Il faut un concept d’urgence!

La sécurité absolue n’existe pas.

Beat Schär sait ce qui importe dans une crise et sa gestion. L’homme des airs (il a occupé pendant des décennies des positions dirigeantes dans l’aviation) garde les pieds sur terre: un concept solide et une préparation consciencieuse l’ont déjà aidé alors qu’il dirigeait l’équipe d’urgence après l’accident de l’avion Swissair au large d’Halifax, en 1998.

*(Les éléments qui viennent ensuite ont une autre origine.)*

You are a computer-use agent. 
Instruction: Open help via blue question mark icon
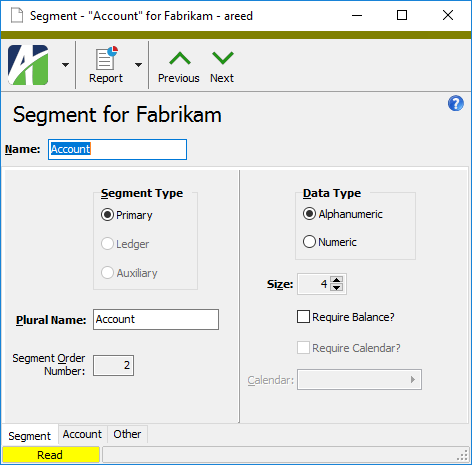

Beat Schär, aujourd’hui directeur d’Air Berlin LeaseLux, a entamé son exposé devant plus de 150 participants à la conférence de Carelink en mentionnant trois années: en 1995, Swissair, où il était membre de la direction générale, réalisait un vaste exercice de simulation. Ce qui avait été élaboré sur le papier devait faire ses preuves au test pratique de stress. En 1996, un Jumbo de TWA s’abîmait en mer près de Long Island. «Dans la gestion immédiate de la crise», raconte Beat Schär «bien des choses se sont mal déroulées.» On en tira des enseignements. En 1998, Swissair devait elle-même surmonter ce qui fut à l’époque une colossale mise à l’épreuve. Malgré la profonde affliction pour les 229 victimes, la compagnie reçut de nombreuses félicitations pour sa gestion de crise.

 

Se préparer au pire

Quelques mois plus tard, Pierre Jeanniot, alors patron d’IATA, l’International Air Transport Association, faisait le bilan suivant: «80 pour cent des entreprises frappées par une catastrophe et qui n’ont pas déterminé de plan de crise en amont sont hors circuit dans les cinq ans.» Les compagnies aériennes peuvent amplement veiller à la sécurité, ajoute Beat Schär lors de la conférence, mais un certain risque demeure, car il n’existe pas de sécurité absolue pour les activités humaines. Aussi doit-on se préparer sérieusement à la pire éventualité.

 

Tout commence par la communication

«Dans la nuit du 1er au 2 septembre 1998, nous étions tout d’abord uniquement occupés à communiquer.» Près d’une heure après que le vol SR111 avait disparu des radars, le Toronto Star se manifesta, et peu après, CNN diffusait les premières informations. A partir de là, il s’écoula encore deux heures avant que Swissair confirme officiellement le crash et communique les numéros de téléphone mis à la disposition des proches pour Zurich, Genève et les Etats-Unis. Les médias obtinrent leur propre numéro à Zurich et furent conviés à une conférence de presse tôt dans la matinée. Une fois que l’équipe d’urgence de Swissair fut entrée en action, il ne fallut que quelques heures pour mettre en œuvre d’autres mesures. Durant les quatre jours qui suivirent, environ 56 000 appels furent enregistrés pour ces numéros de téléphone.

 

Le concept: une fondation, trois piliers

Beat Schär et l’équipe d’urgence avaient développé leur vaste concept d’urgence bien avant l’accident du vol SR111, concept qui s’appuyait sur les trois piliers, le commandement, l’assistance et la communication. Des processus de décision rapides et l’intégration des hauts dirigeants de l’entreprise, l’encadrement des personnes affectées (un point particulièrement important) et la communication déterminent le succès d’une gestion de crise. Ces trois piliers se basent sur cinq principes: des responsabilités clairement définies, des décisions autonomes, la communication, la connaissance des processus de gestion et, enfin, le trinôme préparation, exercice pratique et disponibilité 24h/24, 365 jours par an.

 

«J’ai toujours sur moi ma check-list personnelle», révèle Beat Schär, qui montre trois pages A4 sur lesquelles il s’est noté toutes les actions que déclenche une crise. «Les premières 24 heures sont cruciales. Quand quelque chose va de travers dans ce laps de temps, confiance et crédibilité s’évaporent.» Dire la vérité aurait d’ailleurs un avantage, conclut-il: «On n’est jamais pris à mentir.